BEGIN Extracted data

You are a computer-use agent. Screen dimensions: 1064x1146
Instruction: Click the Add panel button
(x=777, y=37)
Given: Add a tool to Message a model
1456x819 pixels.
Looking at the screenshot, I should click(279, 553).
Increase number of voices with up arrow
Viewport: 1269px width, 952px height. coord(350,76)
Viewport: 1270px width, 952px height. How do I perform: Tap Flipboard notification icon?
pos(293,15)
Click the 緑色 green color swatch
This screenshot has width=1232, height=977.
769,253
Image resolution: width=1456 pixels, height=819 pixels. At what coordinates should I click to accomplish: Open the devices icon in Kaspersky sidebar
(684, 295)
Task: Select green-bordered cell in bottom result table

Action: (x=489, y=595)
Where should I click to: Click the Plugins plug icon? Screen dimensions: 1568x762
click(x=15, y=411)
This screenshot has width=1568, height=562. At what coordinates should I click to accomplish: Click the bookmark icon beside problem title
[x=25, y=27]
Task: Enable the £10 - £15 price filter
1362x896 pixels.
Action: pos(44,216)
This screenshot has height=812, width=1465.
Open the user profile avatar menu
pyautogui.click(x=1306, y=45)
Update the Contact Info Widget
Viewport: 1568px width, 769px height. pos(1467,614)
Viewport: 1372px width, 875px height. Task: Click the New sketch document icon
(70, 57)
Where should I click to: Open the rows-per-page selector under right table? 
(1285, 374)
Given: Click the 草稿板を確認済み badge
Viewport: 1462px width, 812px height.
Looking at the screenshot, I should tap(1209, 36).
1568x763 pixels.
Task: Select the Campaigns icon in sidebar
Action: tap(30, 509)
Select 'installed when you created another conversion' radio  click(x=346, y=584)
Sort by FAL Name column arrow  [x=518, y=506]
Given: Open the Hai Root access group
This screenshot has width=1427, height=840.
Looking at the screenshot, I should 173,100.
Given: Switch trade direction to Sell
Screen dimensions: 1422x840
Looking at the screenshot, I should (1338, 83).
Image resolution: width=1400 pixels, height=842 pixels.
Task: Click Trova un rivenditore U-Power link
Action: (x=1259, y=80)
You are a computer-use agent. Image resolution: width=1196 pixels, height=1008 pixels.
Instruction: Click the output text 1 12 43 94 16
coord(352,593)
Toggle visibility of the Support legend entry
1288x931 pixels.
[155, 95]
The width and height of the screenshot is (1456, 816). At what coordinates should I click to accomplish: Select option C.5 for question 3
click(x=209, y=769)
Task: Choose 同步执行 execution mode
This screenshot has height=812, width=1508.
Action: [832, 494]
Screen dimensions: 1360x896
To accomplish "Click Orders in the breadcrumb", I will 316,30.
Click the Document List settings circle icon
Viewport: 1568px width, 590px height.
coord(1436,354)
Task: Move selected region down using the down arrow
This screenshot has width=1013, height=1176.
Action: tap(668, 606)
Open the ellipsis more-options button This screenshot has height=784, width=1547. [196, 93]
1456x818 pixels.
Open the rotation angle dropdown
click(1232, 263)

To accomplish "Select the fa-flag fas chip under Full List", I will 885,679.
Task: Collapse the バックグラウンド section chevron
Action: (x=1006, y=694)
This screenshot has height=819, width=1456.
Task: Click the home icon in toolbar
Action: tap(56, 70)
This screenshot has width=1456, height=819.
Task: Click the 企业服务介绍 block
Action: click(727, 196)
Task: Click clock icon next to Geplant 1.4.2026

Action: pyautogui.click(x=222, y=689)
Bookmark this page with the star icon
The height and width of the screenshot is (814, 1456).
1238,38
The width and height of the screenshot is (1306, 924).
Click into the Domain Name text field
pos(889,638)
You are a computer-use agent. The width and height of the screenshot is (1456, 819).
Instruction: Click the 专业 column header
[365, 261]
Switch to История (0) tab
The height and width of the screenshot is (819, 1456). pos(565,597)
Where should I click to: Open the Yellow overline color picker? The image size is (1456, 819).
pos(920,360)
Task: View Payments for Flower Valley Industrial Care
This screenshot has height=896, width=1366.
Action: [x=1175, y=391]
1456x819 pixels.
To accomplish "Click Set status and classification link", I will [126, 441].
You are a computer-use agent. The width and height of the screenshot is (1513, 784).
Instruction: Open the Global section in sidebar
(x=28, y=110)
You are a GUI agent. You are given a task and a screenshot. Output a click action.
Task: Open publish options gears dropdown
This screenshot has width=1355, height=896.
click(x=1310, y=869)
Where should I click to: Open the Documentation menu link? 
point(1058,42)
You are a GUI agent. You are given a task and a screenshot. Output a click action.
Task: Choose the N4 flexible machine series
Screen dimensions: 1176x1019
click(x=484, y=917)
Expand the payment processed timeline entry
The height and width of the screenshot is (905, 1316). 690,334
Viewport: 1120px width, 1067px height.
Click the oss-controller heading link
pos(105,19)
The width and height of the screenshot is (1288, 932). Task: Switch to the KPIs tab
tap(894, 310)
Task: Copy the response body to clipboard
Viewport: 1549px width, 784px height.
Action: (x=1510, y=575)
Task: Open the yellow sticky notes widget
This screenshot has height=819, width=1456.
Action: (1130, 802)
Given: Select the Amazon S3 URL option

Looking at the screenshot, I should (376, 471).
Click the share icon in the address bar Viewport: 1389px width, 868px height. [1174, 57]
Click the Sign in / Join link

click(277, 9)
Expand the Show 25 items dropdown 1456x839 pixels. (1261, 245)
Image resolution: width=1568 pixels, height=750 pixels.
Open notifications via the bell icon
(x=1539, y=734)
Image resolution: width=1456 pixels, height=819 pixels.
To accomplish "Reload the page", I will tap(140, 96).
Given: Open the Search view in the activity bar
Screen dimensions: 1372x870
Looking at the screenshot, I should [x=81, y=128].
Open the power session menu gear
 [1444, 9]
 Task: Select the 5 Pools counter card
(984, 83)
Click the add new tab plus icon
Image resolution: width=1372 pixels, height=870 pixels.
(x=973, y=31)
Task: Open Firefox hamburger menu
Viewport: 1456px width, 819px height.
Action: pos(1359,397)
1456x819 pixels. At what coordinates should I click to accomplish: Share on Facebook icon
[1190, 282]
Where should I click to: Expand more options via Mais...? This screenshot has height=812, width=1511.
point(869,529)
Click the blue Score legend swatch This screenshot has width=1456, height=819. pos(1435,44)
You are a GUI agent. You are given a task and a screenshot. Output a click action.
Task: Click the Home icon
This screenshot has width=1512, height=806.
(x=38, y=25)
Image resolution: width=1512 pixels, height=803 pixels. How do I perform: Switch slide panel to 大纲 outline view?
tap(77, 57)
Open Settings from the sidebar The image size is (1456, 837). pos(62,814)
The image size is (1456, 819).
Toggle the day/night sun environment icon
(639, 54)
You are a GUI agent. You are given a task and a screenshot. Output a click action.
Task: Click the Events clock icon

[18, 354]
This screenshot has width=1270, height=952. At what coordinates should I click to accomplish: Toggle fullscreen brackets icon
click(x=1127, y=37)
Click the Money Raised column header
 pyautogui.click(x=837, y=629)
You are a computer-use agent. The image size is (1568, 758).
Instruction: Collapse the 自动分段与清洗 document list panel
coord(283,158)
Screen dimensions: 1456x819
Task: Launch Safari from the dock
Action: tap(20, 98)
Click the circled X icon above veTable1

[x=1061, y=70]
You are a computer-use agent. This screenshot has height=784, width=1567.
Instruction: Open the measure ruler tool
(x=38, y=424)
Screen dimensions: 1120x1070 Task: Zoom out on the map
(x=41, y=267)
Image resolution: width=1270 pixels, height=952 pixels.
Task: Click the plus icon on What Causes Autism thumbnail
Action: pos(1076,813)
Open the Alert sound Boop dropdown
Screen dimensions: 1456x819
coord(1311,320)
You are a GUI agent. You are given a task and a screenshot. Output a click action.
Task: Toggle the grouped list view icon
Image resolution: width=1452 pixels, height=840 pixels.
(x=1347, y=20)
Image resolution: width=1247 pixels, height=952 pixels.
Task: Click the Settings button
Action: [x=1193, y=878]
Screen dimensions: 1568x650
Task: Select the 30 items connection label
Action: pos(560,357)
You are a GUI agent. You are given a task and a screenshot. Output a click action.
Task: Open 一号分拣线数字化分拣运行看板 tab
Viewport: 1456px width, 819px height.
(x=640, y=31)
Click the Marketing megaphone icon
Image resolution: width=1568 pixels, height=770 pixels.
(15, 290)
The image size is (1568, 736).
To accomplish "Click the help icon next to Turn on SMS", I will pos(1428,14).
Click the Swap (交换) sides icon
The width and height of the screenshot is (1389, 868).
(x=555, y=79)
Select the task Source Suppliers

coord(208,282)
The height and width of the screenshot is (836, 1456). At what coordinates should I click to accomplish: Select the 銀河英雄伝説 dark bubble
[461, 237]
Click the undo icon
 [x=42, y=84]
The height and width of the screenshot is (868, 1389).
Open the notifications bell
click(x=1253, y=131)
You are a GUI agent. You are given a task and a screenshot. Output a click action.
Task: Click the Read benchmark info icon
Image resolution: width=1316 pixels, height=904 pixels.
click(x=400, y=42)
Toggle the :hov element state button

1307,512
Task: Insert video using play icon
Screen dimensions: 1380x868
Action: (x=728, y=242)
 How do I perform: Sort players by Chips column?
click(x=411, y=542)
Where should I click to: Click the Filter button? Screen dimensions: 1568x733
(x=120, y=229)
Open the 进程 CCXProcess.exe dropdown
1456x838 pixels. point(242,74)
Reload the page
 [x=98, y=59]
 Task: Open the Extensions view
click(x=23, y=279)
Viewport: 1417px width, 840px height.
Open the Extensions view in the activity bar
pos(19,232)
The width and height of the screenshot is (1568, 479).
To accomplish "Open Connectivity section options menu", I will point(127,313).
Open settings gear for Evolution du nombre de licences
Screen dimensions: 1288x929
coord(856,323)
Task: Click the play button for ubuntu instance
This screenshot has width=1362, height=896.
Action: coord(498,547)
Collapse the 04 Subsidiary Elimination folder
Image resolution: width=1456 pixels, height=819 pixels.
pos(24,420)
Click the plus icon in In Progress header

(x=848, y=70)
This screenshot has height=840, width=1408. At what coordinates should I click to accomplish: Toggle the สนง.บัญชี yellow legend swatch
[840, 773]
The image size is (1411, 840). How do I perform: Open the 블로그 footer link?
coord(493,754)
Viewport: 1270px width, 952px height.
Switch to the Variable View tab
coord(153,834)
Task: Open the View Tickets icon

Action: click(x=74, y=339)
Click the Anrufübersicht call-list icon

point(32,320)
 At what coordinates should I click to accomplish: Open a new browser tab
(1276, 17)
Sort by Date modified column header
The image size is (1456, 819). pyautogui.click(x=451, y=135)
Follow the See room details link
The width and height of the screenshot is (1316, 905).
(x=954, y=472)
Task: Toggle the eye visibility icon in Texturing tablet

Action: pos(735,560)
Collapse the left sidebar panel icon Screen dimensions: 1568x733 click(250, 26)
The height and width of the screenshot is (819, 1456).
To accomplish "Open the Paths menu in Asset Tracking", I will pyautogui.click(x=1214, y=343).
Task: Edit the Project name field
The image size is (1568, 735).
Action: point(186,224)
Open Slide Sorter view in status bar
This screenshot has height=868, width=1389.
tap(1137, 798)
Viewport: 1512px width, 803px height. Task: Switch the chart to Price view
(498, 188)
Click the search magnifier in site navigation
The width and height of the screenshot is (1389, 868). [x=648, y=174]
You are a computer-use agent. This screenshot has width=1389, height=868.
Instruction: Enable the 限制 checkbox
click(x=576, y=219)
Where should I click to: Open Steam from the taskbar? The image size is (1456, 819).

END Extracted data

### What is required
Which lines of the entries above contain the string "using"? Copy each one.

### Task response
Task: Move selected region down using the down arrow
Task: Insert video using play icon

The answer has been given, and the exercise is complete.